L’ancien journaliste d’investigation israélien Moshe Zonder chapeaute la série à suspense qui offre une plongée dans l’Iran contemporain. Ne pouvant y tourner, il a multiplié les sources afin de s’approcher au mieux de la réalité du pays.
Pour trouver l’une des images les plus justes de l’Iran aujourd’hui, et de sa jeunesse actuellement dans la rue, il faut regarder une série venue d’Israël, l’ennemi juré du régime des mollahs. Diffusée en 2020 par la télévision israélienne, la première saison de Téhéran, puis sa deuxième, visible depuis le mois de mai, se trouvent désormais sur la plate-forme Apple. Comme Hatufim (qui a inspiré Homeland) et Fauda, deux séries à succès, Téhéran aborde frontalement le contexte géopolitique de la région.

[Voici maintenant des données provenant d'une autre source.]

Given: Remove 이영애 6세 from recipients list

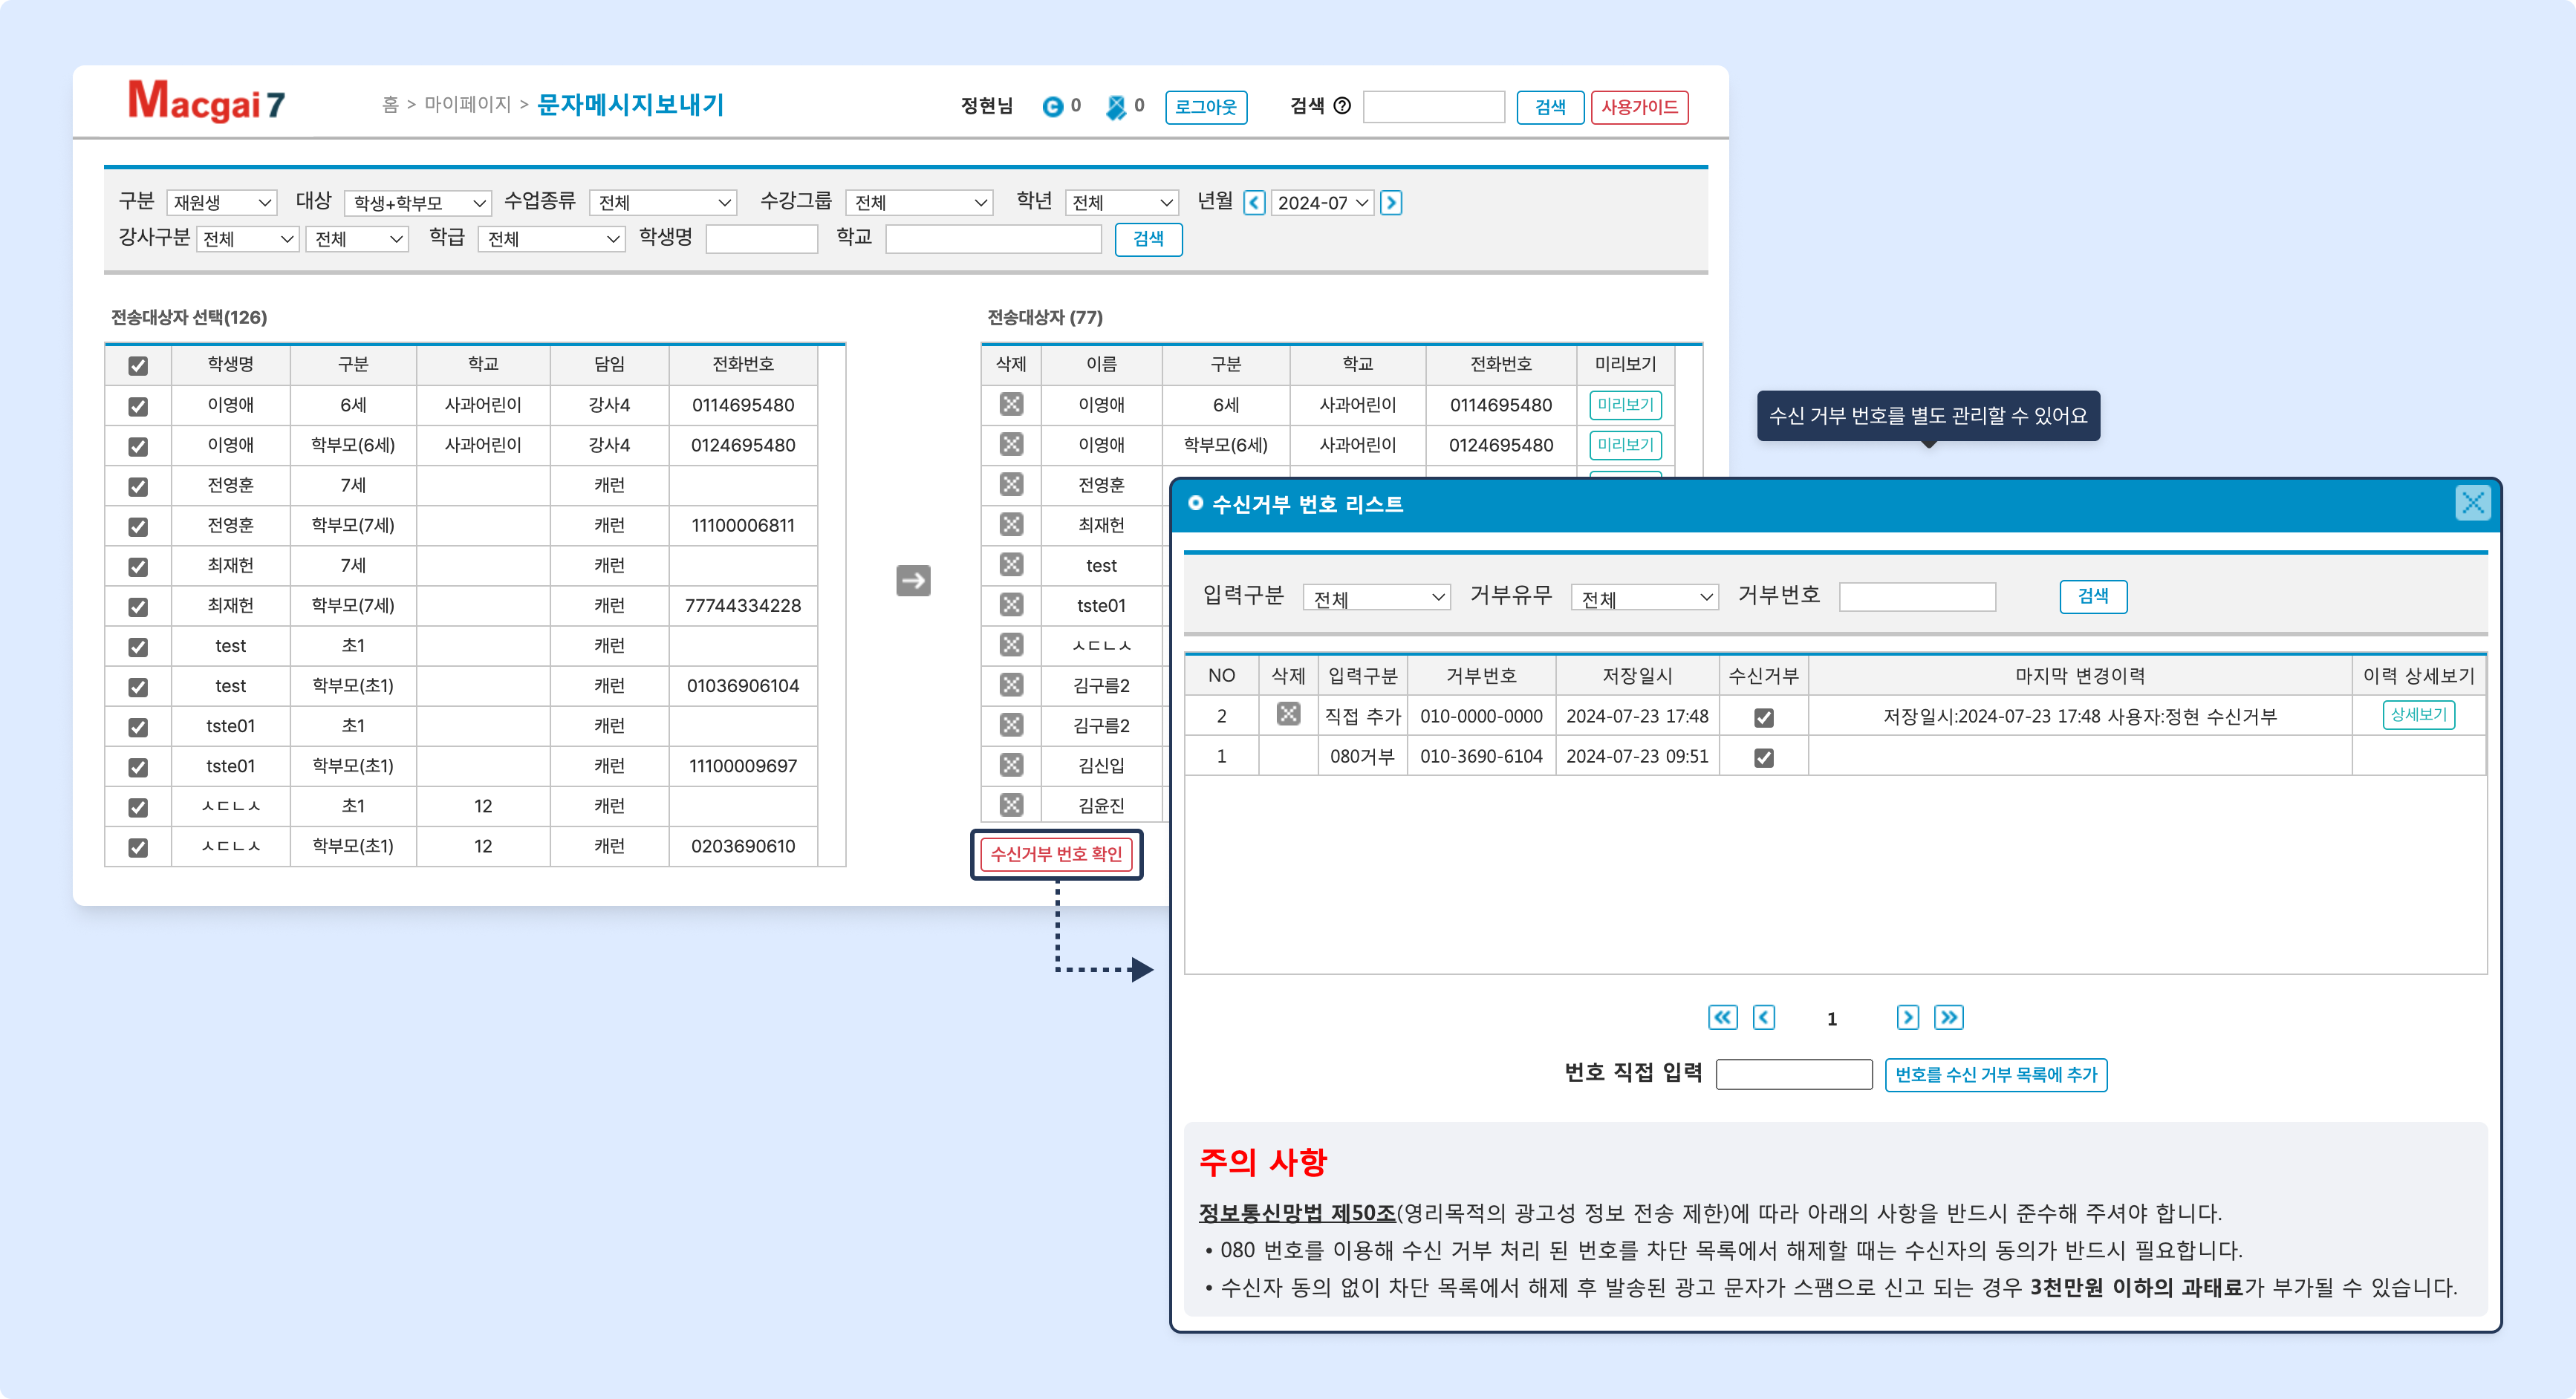Looking at the screenshot, I should point(1011,404).
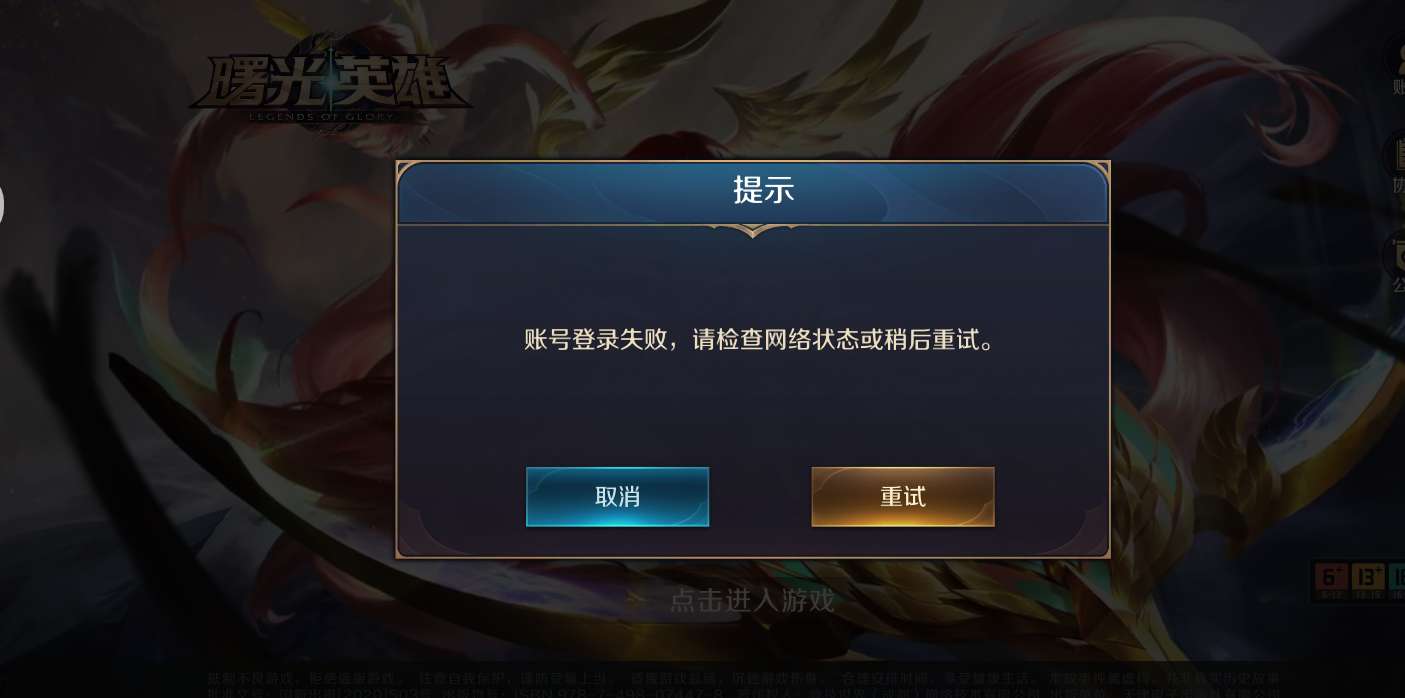Screen dimensions: 1405x698
Task: Click the 取消 cancel button
Action: (617, 496)
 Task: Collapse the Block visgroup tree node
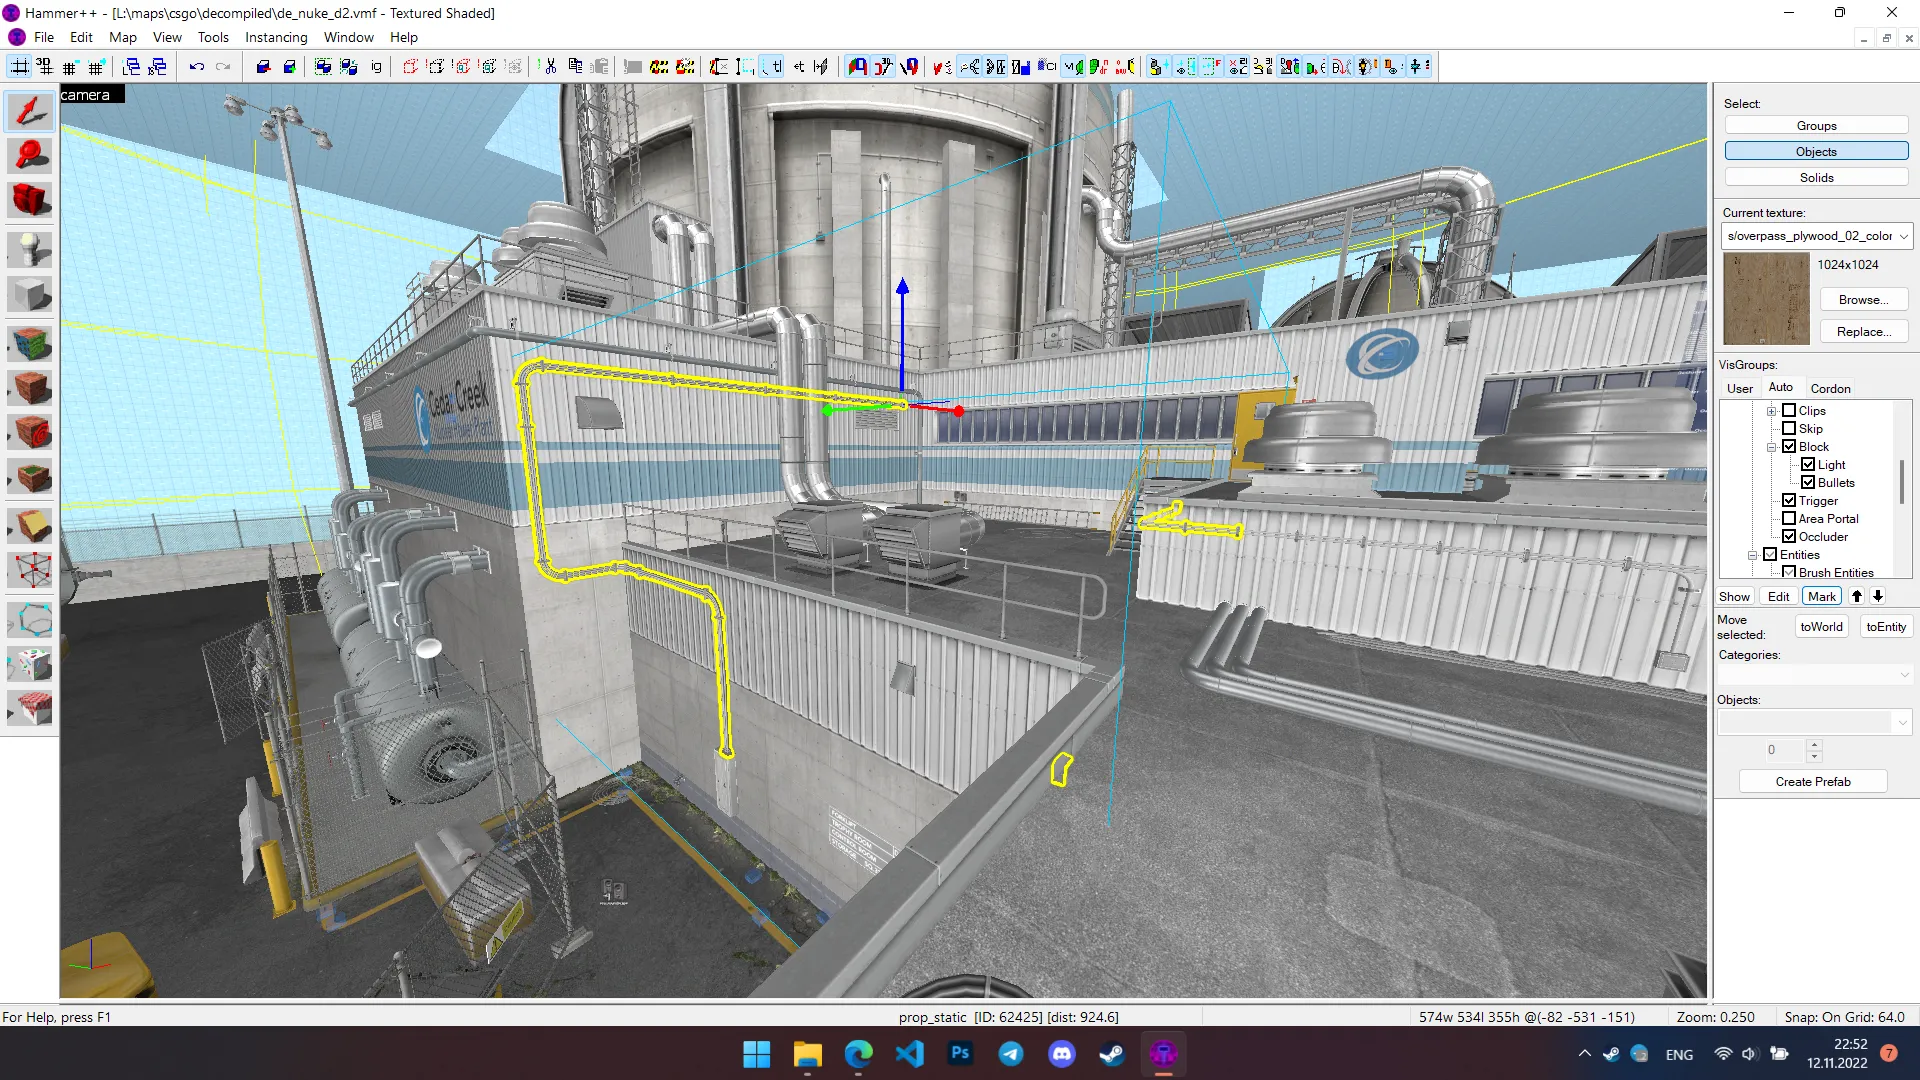[x=1771, y=447]
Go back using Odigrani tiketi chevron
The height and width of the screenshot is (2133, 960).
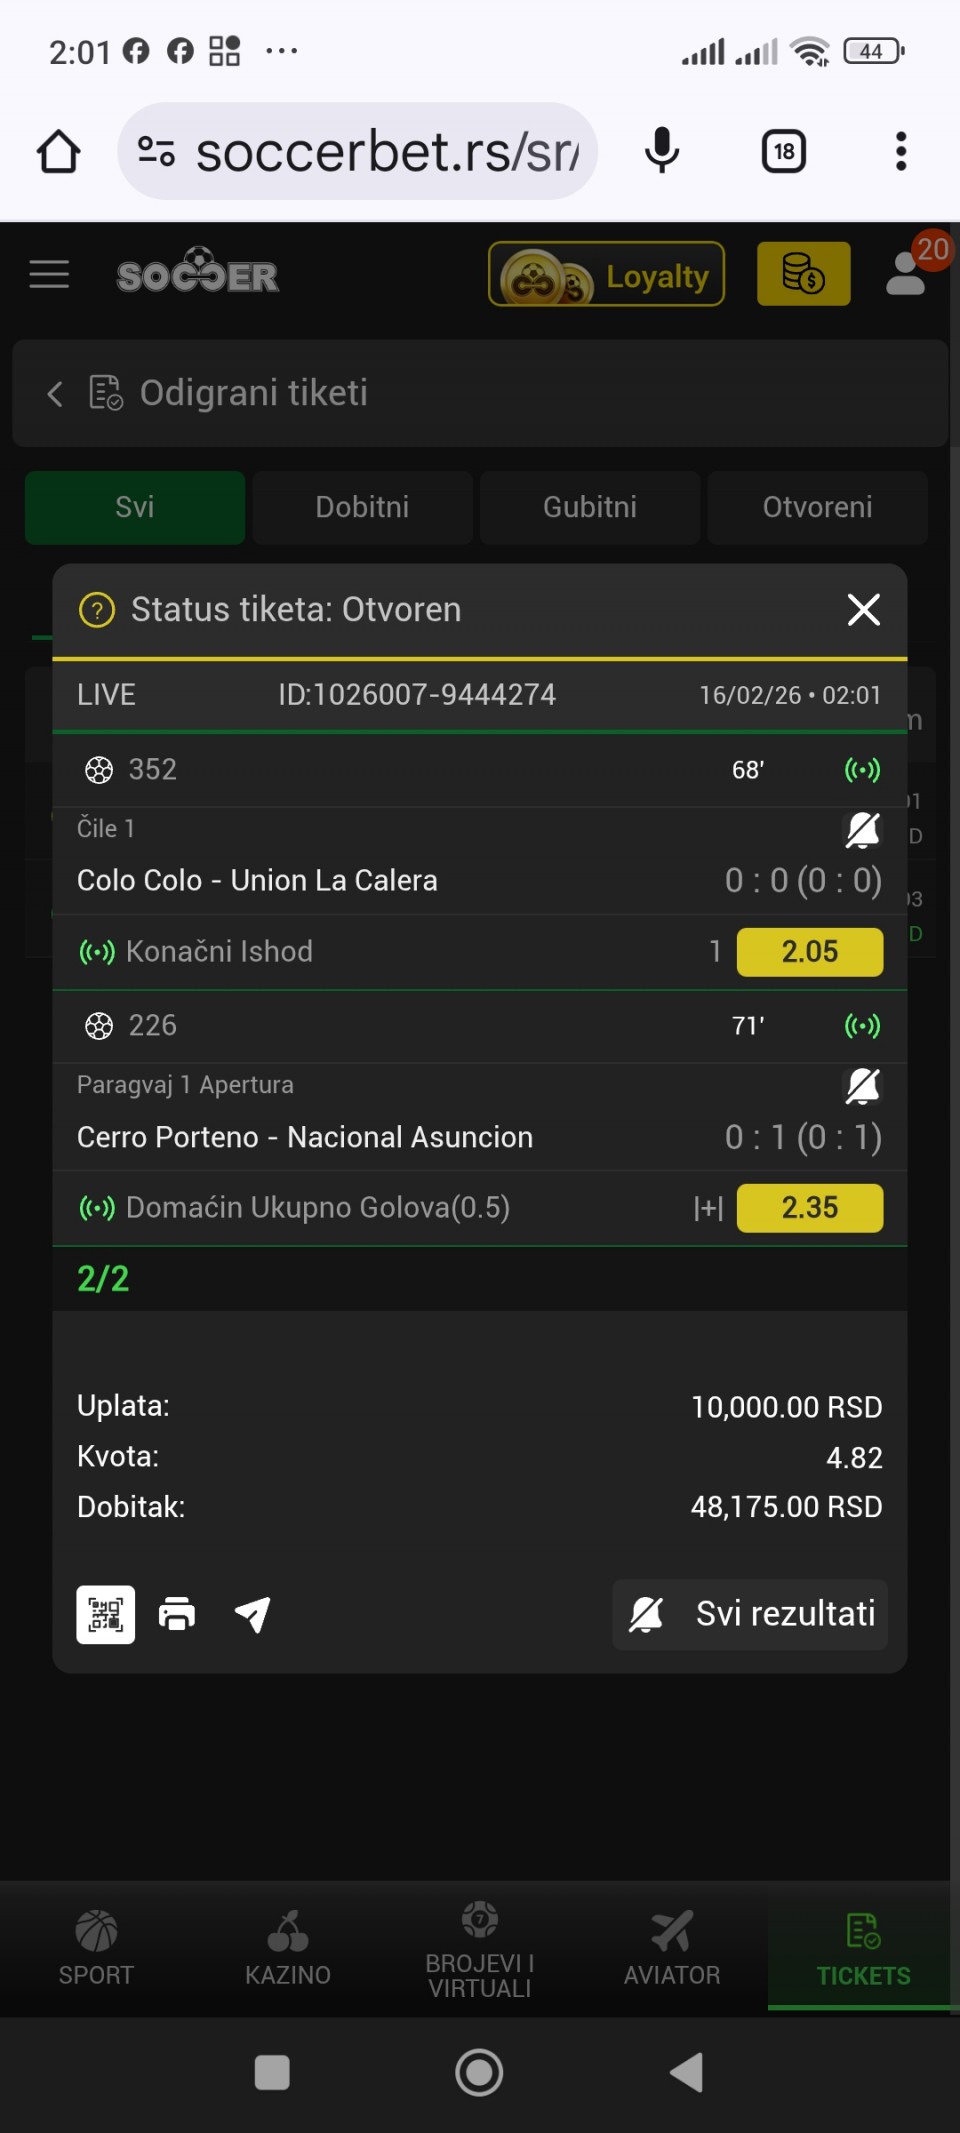[55, 393]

Dans la première saison, une agente du Mossad spécialisée dans le piratage informatique, née en Iran mais qui a grandi en Israël, débarque à Téhéran. Elle est chargée de neutraliser le système de défense de l’armée de l’air du régime afin de faciliter les frappes militaires de son pays sur les installations nucléaires iraniennes et empêcher la République islamique de se doter de la bombe atomique. Dans la deuxième saison, cette même agente reçoit pour mission d’exfiltrer un pilote israélien retenu en otage.
Expatriés en Grèce
Si l’action se déroule sur le sol iranien, le tournage ne pouvait s’y tenir, pour des raisons évidentes. C’est donc à Athènes que Moshe Zonder, aux manettes de la série, a travaillé avec des acteurs israéliens d’origine iranienne et des Iraniens expatriés en Grèce. L’ancien journaliste d’investigation présente dans la série une vision nouvelle, notamment de la jeunesse occidentalisée, à rebours de tous les clichés sur l’Iran, fruit d’un long travail. « Avant d’écrire la première saison de Téhéran, explique-t-il, nous avons mené des recherches pendant deux ans. »
A sa disposition, trois sources de renseignements : « Des universitaires dont le champ d’expertise balaye la sécurité intérieure iranienne, sa politique étrangère et son économie ; des membres des services de renseignement impliqués dans la guerre secrète entre Israël et l’Iran ; des Israéliens membres de la diaspora iranienne qui relisent nos scénarios pour nous informer des éventuelles inexactitudes. L’un d’eux se trouve à demeure sur le tournage, à Athènes, de manière à s’assurer de l’authenticité de notre reconstitution. » Ce dernier a même la tâche de regarder si les plats iraniens correspondent bien à la réalité. « Pour lui, le goût n’est jamais assez farsi. »
Ce travail préparatoire de Moshe Zonder est un héritage de sa façon de procéder lorsqu’il était journaliste, quand il rencontrait des responsables de pays arabes, ou en tant que scénariste sur la série Fauda, qui mettait en scène des espions israéliens infiltrés côté palestinien. « L’exemple des gamins de la grande bourgeoisie iranienne dépeints dans la série constitue un très bon exemple d’un phénomène que je n’imaginais absolument pas avant de travailler sur cette série, explique Moshe Zonder. Les fils et filles de certains gardiens de la révolution islamique, qui se situent tout en haut de la hiérarchie du régime, et pointent les Etats-Unis comme le grand Satan, étudient dans les meilleures universités américaines. Plusieurs de ces gamins largement occidentalisés mènent ensuite un train de vie extravagant, en plein cœur de Téhéran et échappent à la justice grâce à leurs parents. Nous regardons aussi beaucoup de vidéos diffusées par de jeunes Iraniens sur Internet. Si vous enlevez le son, on dirait de jeunes Israéliens. »
Si, dans Téhéran, le contexte géopolitique est central, son véritable sujet est la famille et l’identité, un aspect privilégié par le showrunner, dont les parents, survivants de la Shoah, ont quitté la Pologne pour Israël. Téhéran raconte en filigrane le besoin de certains Israéliens d’origine iranienne de renouer avec leurs racines.